Contaba cómo, con una mezcla de tristeza, aprehensión, nostalgia anticipada y consideraciones de orden técnico, afiló el mejor de los cuchillos y se dirigió hacia la magnífica bestia, pensando, más que preocupada, aterrada, cómo le iba a hacer si el gigante se debatía en proporción a como lo hacían en parejas circunstancias sus parientes plebeyos, patos y gallinas. Pero, para su asombro y tranquilidad, el condenado, con su mirada noble, triste y, se diría, sabedora y resignada, apenas el filo del arma tocó la tersa y elegantísima garganta, cerró los ojos y se desplomó. Una sola gota de sangre roja y mate se escurrió sobre el plumaje verde y brillante.

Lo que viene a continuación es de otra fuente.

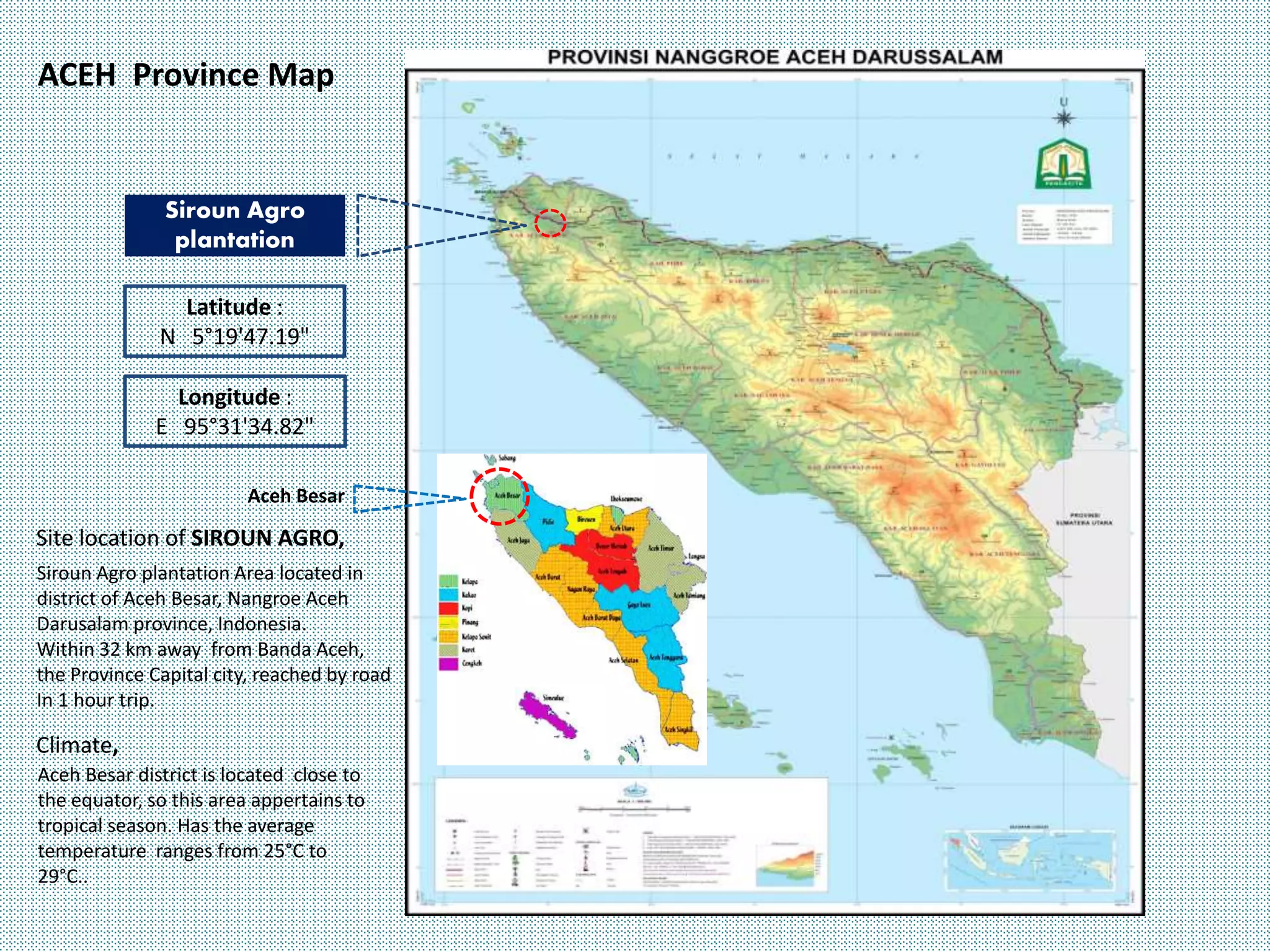Click the ACEH Province Map heading
Image resolution: width=1270 pixels, height=952 pixels.
pyautogui.click(x=186, y=75)
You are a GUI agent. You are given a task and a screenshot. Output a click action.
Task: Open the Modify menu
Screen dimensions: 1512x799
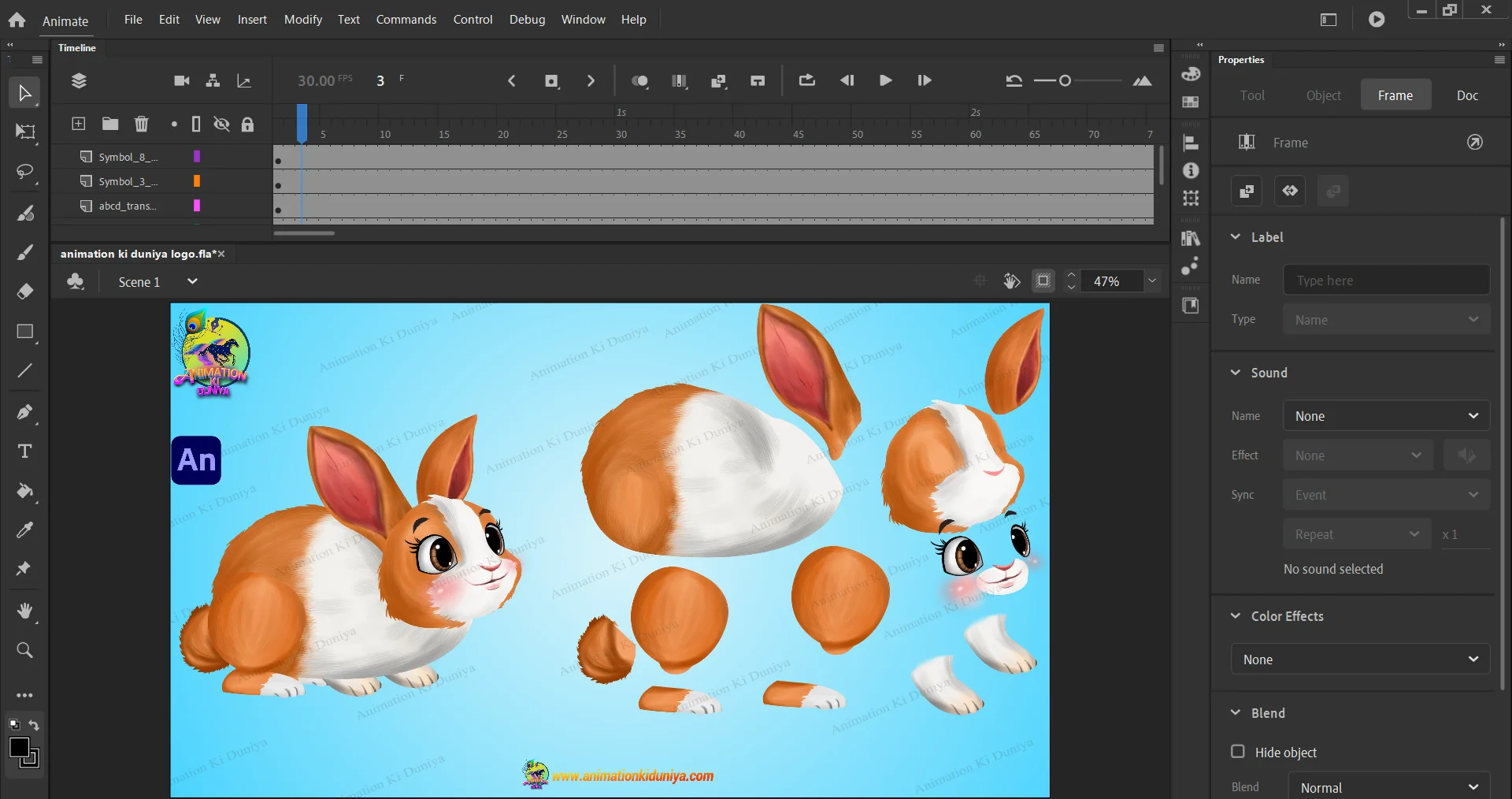pos(303,20)
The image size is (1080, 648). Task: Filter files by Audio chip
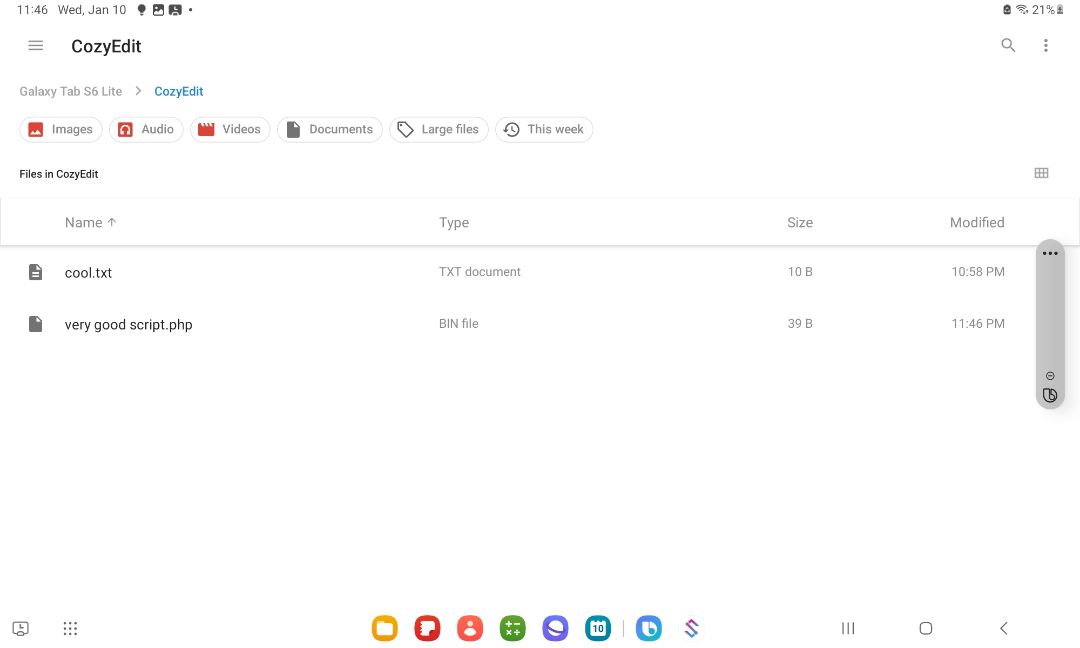[146, 130]
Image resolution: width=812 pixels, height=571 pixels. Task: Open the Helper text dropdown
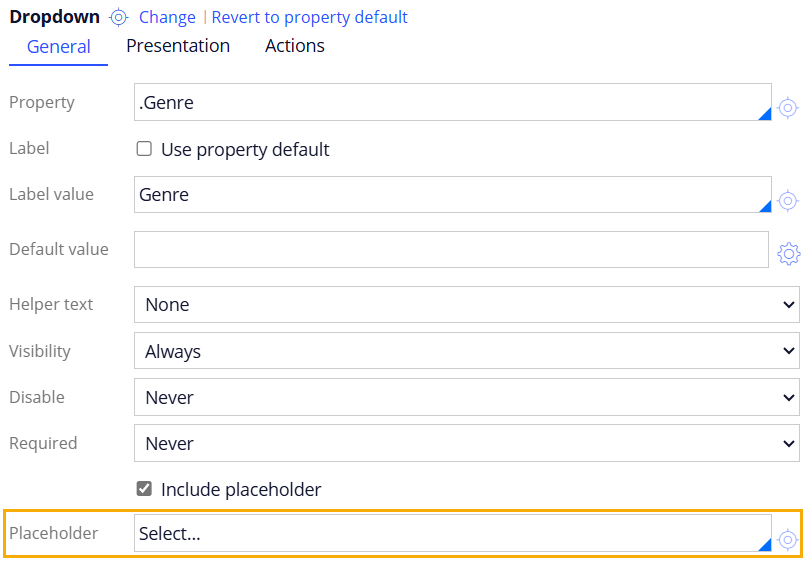[466, 304]
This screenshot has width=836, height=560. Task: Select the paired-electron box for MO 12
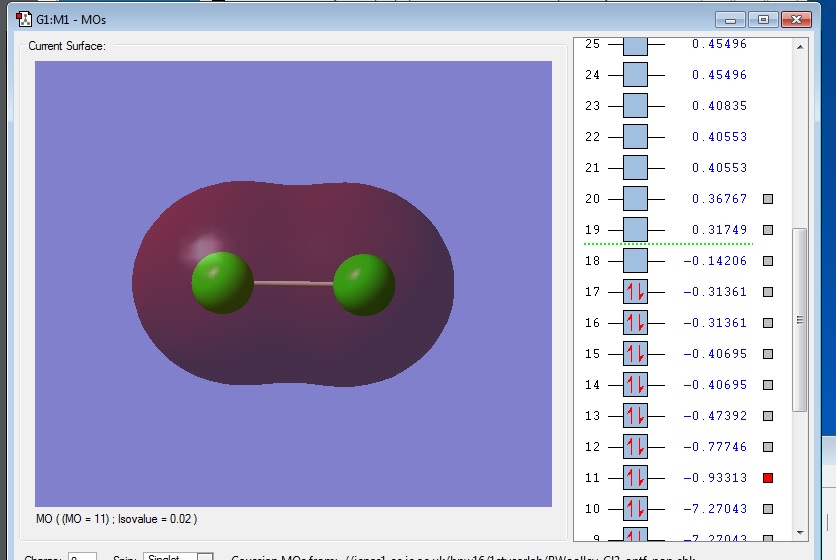(x=635, y=447)
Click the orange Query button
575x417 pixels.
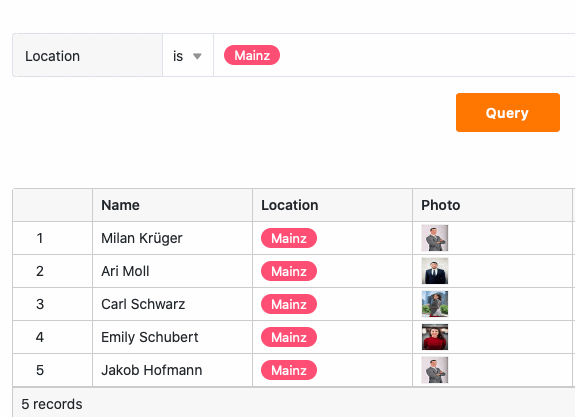508,113
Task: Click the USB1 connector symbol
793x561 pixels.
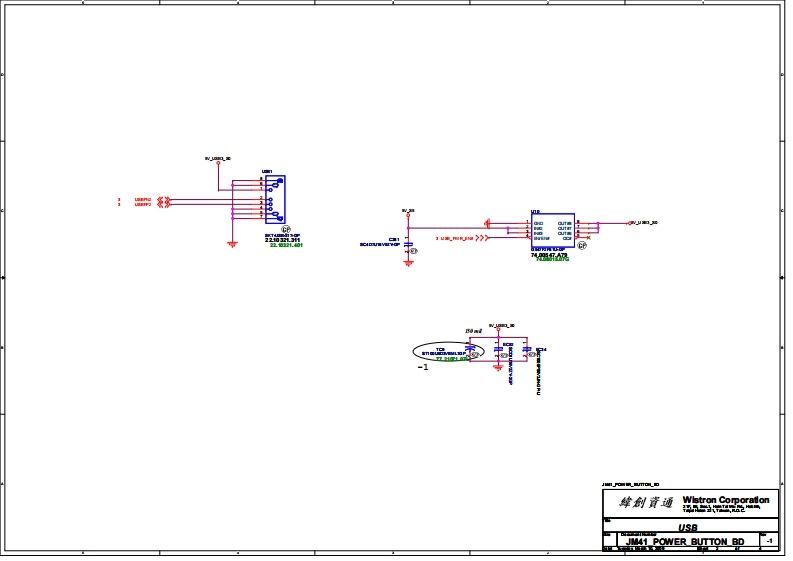Action: click(275, 200)
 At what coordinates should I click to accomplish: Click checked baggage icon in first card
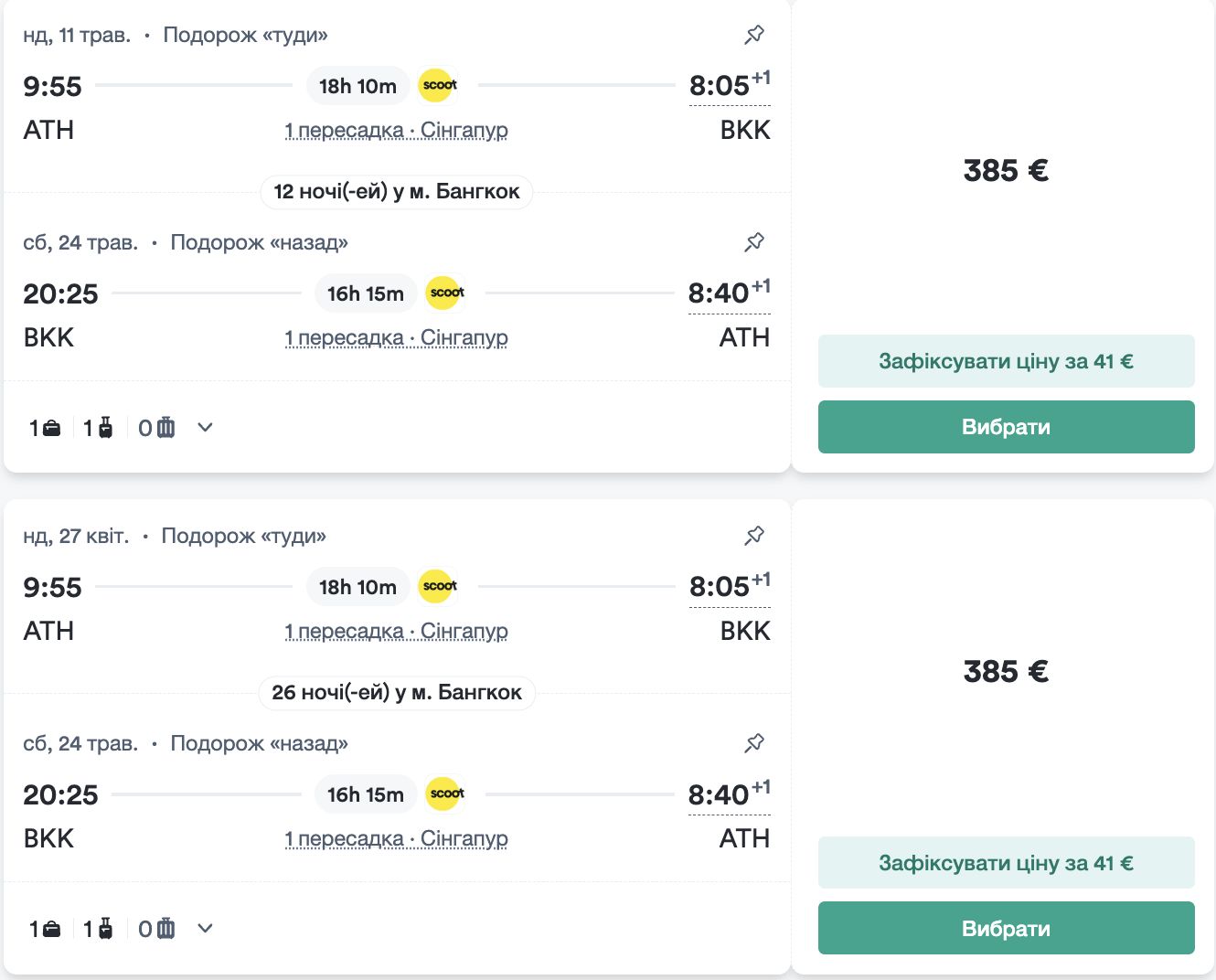point(165,428)
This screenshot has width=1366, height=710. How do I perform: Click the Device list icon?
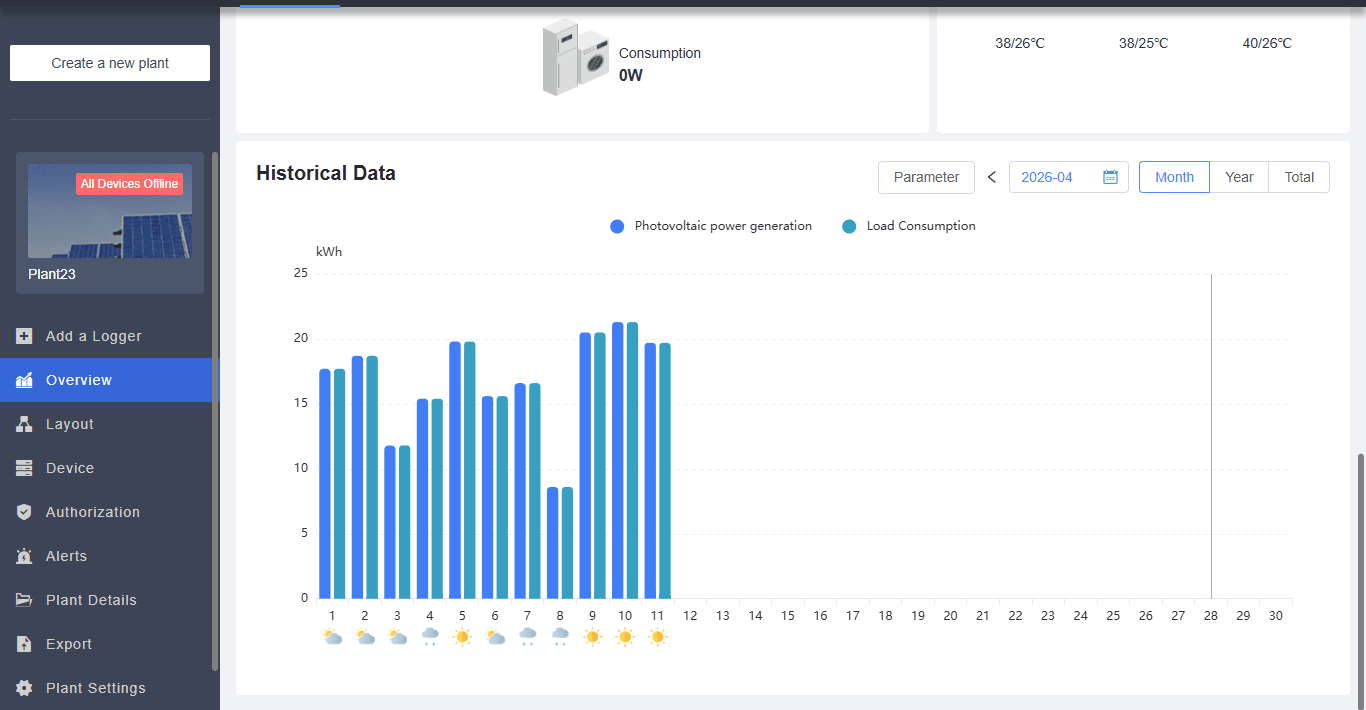click(25, 468)
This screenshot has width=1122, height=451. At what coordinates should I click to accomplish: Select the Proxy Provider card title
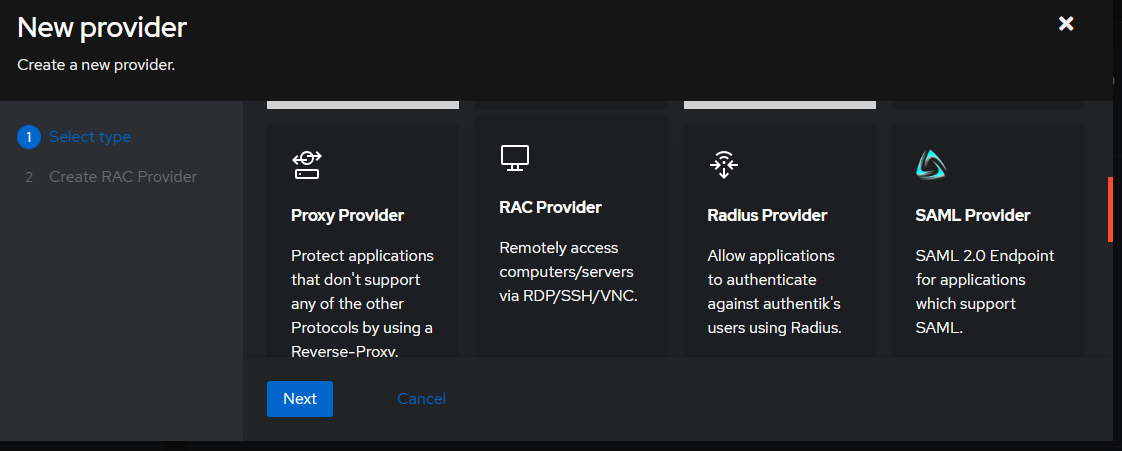pos(348,215)
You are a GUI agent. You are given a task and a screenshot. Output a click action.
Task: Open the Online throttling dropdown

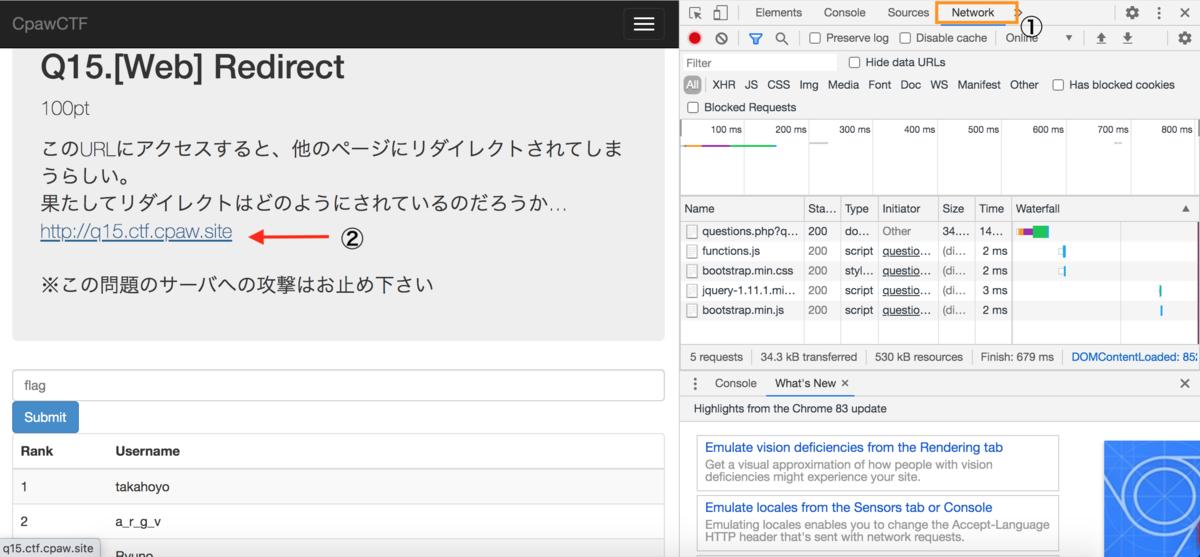[1040, 38]
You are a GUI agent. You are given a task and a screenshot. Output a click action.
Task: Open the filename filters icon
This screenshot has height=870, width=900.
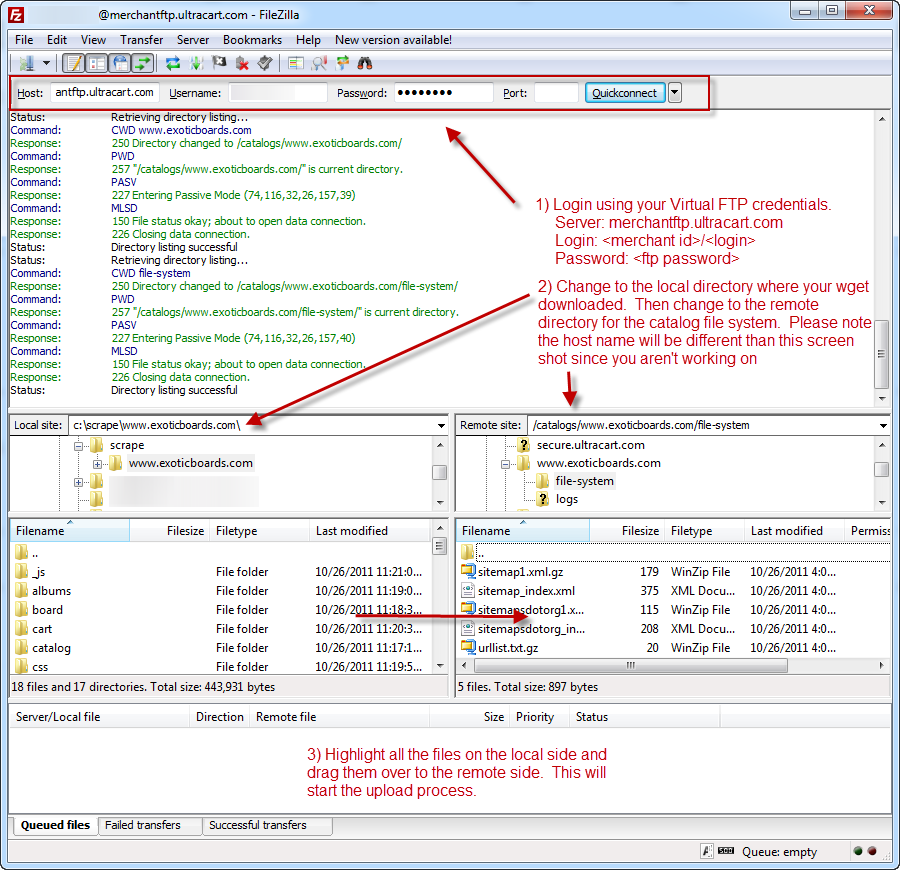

Mi madre se preguntaba si todos los pavos reales sabían morir con esa magnificencia o si tal dignidad había sido individual. Aquella noche los habitantes de la Maison Bleue, con un poco de tristeza, comieron como reyes.

Interrumpo aquí el relato del relato. Aunque el de mi madre no se acaba aquí, debo vencer la tentación de continuar. Es precisamente esto a lo que quería referirme hoy.

Los historiadores no han logrado, a pesar de todos los esfuerzos y artificios, resolver el enigma de la rápida victoria de los invasores españoles sobre los pueblos americanos. ¿Cómo entender, en efecto, que un puñado de mercenarios pudiera derrotar a ejércitos inmensos, aguerridos y disciplinados? La resistencia existió, sin duda, y fue heroica y decidida. El relato que del sitio de Tenochtitlan hacen tanto los atacantes como los defensores, vencedores y vencidos, es conmovedor ly no deja lugar a dudas. Finalmente, sin embargo, no consiguió impedir la derrota fulminante.

Muchas explicaciones se han propuesto y sin duda tienen su valor: la posesión de la pólvora y de los caballos por los españoles, los mitos religiosos que asociaban cierta divinidad a los invasores, las rivalidades entre los países americanos. Sin embargo, no creo que basten para explicar ni la magnitud ni la rapidez de la derrota. Ya la semana pasada dejé que Cortés nos describiera someramente a qué debieron, él y sus hombres, enfrentarse. Estoy convencido que ni los cañones ni los jinetes ni las historias místicas ni tlaxcaltecas agotan la explicación de lo sucedido. Hay, además y sobre todo, algo del orden de lo cultural, de la idiosincrasia. En la próxima entrega pensaré en voz alta en esa componente cultural. En cómo los antiguos mexicanos supieron morir como el pavo real de la Maison Bleue.